Most recent kernel where this bug did not occur: n/a
Distribution: Debian sid
Hardware Environment: AMD athlon 64 X2 dual core with 4Gb RAM, chipset nForce 500 SLI
Software Environment: Linux wine.dyndns.org 220.127.116.11-gb506e24f-dirty #9 SMP Tue Dec 11 11:00:48 CET 2007 x86_64 GNU/Linux
I'm getting a crash in swsusp_save() on suspend, when it tries to access
address 0xffff810008000000 (sorry I don't have the full oops, let me know if
you want me to copy it down by hand). This address is apparently the first page
in the GART IOMMU range:
PCI-DMA: Disabling AGP.
PCI-DMA: aperture base @ 8000000 size 65536 KB
PCI-DMA: using GART IOMMU.
PCI-DMA: Reserving 64MB of IOMMU area in the AGP aperture
My guess is that the IOMMU aperture range should somehow be skipped when
Suspending works fine if I boot with iommu=soft, or with mem=3G.
So you haven't tested any kernel earlier than 2.6.23?
Yes, a copy of the oops would be great, please. You shouldn't need to write
it down - try netconsole (Documentation/networking/netconsole.txt).
It's worth setting up netconsole...
netconsole won't work at that point (devices suspended, interrupts disabled). Serial console might be useful, though, but I doubt that box has a serial port.
I guess the problem is present in all kernels to date.
Alexandre, can you attach a dmesg output, please?
Created attachment 13982 [details]
dmesg output attached.
I haven't tried other kernels, if that would be useful I could do it, any version you want me to try?
The box does have a serial port but I don't have anything to plug into it I'm afraid.
> netconsole won't work at that point (devices suspended, interrupts
> disabled). Serial console might be useful, though, but I doubt that
> box has a serial port.
> I guess the problem is present in all kernels to date.
at least as long as netconsole output going _into_ suspend goes, i
posted some really bad hacks to lkml some time ago that allow a
per-device exclusion of the suspend sequence. (the suspend_disabled
That way i was able to get a netconsole output far into the suspend, up
to the point where we do the ACPI mmio command that physically suspends
getting output from the system when it is coming out of resume is much
harder. (but this crash is about going into the suspend, right?)
(In reply to comment #4)
> getting output from the system when it is coming out of resume is much
> harder. (but this crash is about going into the suspend, right?)

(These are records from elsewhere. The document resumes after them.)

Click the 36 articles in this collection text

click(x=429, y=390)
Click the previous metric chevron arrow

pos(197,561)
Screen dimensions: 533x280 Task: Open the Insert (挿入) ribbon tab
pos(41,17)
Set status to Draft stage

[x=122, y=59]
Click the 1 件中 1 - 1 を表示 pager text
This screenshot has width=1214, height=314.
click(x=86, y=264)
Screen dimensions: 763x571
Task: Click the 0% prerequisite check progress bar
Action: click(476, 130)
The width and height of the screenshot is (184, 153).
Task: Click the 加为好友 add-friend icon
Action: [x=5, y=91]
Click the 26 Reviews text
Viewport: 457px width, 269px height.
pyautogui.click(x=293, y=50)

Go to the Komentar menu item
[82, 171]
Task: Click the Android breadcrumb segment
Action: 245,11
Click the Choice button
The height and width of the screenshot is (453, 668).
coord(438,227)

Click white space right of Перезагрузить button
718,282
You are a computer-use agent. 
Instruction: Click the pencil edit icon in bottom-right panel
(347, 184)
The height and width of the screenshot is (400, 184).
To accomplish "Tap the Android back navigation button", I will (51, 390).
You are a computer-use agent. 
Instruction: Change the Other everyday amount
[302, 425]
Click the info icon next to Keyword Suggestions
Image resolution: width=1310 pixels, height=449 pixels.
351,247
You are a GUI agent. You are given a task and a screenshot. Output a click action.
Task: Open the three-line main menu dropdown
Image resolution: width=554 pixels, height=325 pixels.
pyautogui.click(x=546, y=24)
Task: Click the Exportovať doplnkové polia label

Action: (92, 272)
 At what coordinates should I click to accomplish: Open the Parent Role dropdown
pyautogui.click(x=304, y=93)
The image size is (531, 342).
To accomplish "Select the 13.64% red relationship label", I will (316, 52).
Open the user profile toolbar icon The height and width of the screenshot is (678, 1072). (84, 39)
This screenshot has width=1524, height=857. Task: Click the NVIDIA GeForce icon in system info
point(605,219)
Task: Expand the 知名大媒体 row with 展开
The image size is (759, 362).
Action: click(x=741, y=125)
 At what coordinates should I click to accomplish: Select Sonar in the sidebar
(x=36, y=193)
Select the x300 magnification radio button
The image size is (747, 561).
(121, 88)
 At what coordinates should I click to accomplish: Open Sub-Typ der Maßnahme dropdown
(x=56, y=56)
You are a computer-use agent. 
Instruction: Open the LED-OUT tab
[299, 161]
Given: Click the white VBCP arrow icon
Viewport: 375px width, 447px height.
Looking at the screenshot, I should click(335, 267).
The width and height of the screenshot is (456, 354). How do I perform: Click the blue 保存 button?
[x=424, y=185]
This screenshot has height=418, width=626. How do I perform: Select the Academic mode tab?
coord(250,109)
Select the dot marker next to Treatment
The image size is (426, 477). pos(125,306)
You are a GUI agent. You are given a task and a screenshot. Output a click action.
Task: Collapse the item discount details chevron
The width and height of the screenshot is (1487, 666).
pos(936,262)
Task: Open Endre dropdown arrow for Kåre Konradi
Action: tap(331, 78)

Yes, but it happens in the middle of the "critical section" in which everything is supposed to be off, except for the CPU executing the code. IOW, it's very much like a resume failure ...
(In reply to comment #3)
> Created an attachment (id=13982) [details]
> dmesg output
> dmesg output attached.
> I haven't tried other kernels, if that would be useful I could do it, any
> version you want me to try?
Hm, it looks like this problem has always been present ...
> The box does have a serial port but I don't have anything to plug into it I'm
Well, it seems that the IOMMU driver should mark the aperture as "nosave" for us (it overlaps with a memory area that the image-creating code considers as useable).
Did you try to enable the IOMMU option in the BIOS setup, BTW?
(In reply to comment #6)
> Did you try to enable the IOMMU option in the BIOS setup, BTW?
There doesn't seem to be any way to configure IOMMU in my BIOS setup, or if there is one I couldn't find it... It's an ASUS M2N-E SLI, chipset nForce 500.
OK, thanks. Probably Asus doesn't think you'd need that.
Unfortunately, I'm not familiar with the IOMMU handling code, so I'm afraid it'll take some time to come up with a fix ...
hmmm, what if you boot with iommu=off?
Actually I retested and the bug is fixed now, most likely by commit 2050d45d7c32cbad7a070d04256237144a0920db.
Author: Pavel Machek <firstname.lastname@example.org>
Date: Thu Mar 13 23:05:41 2008 +0100
x86: fix long standing bug with usb after hibernation with 4GB ram
shipped in 2.6.25-rc7